Dos três grupos, resta o olavismo, cuja importância na nova direita é inegável. É, por assim dizer, o fundador dessa corrente política no Brasil. Bolsonaro se elegeu em 2018 valendo-se bastante da condição de militar, que era muito valorizada pela direita tradicional. Quando ele fez a primeira live após o resultado eleitoral, o livro de Olavo de Carvalho sobre a mesa levou jornalistas a fazerem matérias explicando ao Brasil quem era aquele escritor. Hoje, qualquer pessoa razoavelmente informada tem uma ideia de quem é Olavo de Carvalho.
Sob o prisma da institucionalidade e da autoridade, uma empresa de grande ou médio porte se parece mais com a “esquerda” do que com a “direita”
Como eu fazia filosofia e usava a internet para pesquisar sobre temas variados, sabia da existência dele havia pelo menos dez anos. E uma coisa que sempre esteve clara para mim é que Olavo criou um amplo universo fragmentário e estridente na internet. Funcionava assim: Olavo tinha os seus “alunos”, um belo dia brigava com um dado aluno da maneira mais escandalosa possível, metia-lhe um apelido jocoso (atividade na qual era muito competente), daí havia réplicas e tréplicas que eram um barraco por escrito -- e barraco, seja por escrito ou no gogó, logo junta um bolinho pra olhar. Ao cabo, um punhado ficava do lado do proscrito e assim surgia uma facção. O proscrito ficava “famoso”, porque é o cara que protagonizou tal barraco com Olavo. Mas a “fama” era restrita ao círculo de olavetes e de egressos do olavismo. Criava-se uma olavosfera que não era necessariamente composta de olavetes. A pessoa rompia com Olavo, mas continuava dependente da sua esfera de influência.
Que queriam os olavetes com isso? Olhando inclusive para a matéria deste jornal sobre o legado de Olavo, creio que os próprios olavetes admitirão que muita gente se aproximou de Olavo para ganhar dinheiro na internet. Hoje isso é visível graças à moda dos cursos de influencer; antigamente, era visível por meio das livrarias virtuais. Em vez de uma lista de livros proibidos, Olavo tinha uma lista infinita de livros obrigatórios; assim, surgiram editoras e livrarias virtuais para suprir essa demanda. Como a lista era muito grande, não sobrava tempo para o olavete ler mais nada, de modo que Olavo conseguia implementar, entre os seus devotos, o pensamento único, pois todo o mundo lia as mesmas coisas. Certa feita, já saquei que um esquerdista foi olavete passando o olho na estante dele: lá estavam Mário Ferreira dos Santos, Vilém Flusser, Eric Voegelin... Eu sabia que as chances de um leitor desses três autores não ter passado pelo olavismo eram exíguas.

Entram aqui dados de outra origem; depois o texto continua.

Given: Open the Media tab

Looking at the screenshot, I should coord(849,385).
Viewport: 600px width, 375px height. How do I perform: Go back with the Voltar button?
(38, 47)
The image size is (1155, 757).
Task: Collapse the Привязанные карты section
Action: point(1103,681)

Como eu já disse no outro texto, Olavo era um ótimo crítico cultural, mas não edificava. E ele criou, nas redes sociais, uma dinâmica na qual o vencedor é aquele que recebe mais atenção. Em vez de admoestar os pupilos em particular, ele manifestou predileção por escracho público (vide a ocasião da viagem dos deputados à China). A atenção é boa por um motivo estritamente pecuniário e individual: serve para vender livros e cursos. Transposta para a política, resultou nesse galinheiro aí.
Olavo ensinou a achincalhar as autoridades e a sobrevalorizar a individualidade incondicionalmente, não raro da maneira mais histriônica possível, sem o mínimo de decoro. Não tem como dar certo uma corrente política inspirada por ele.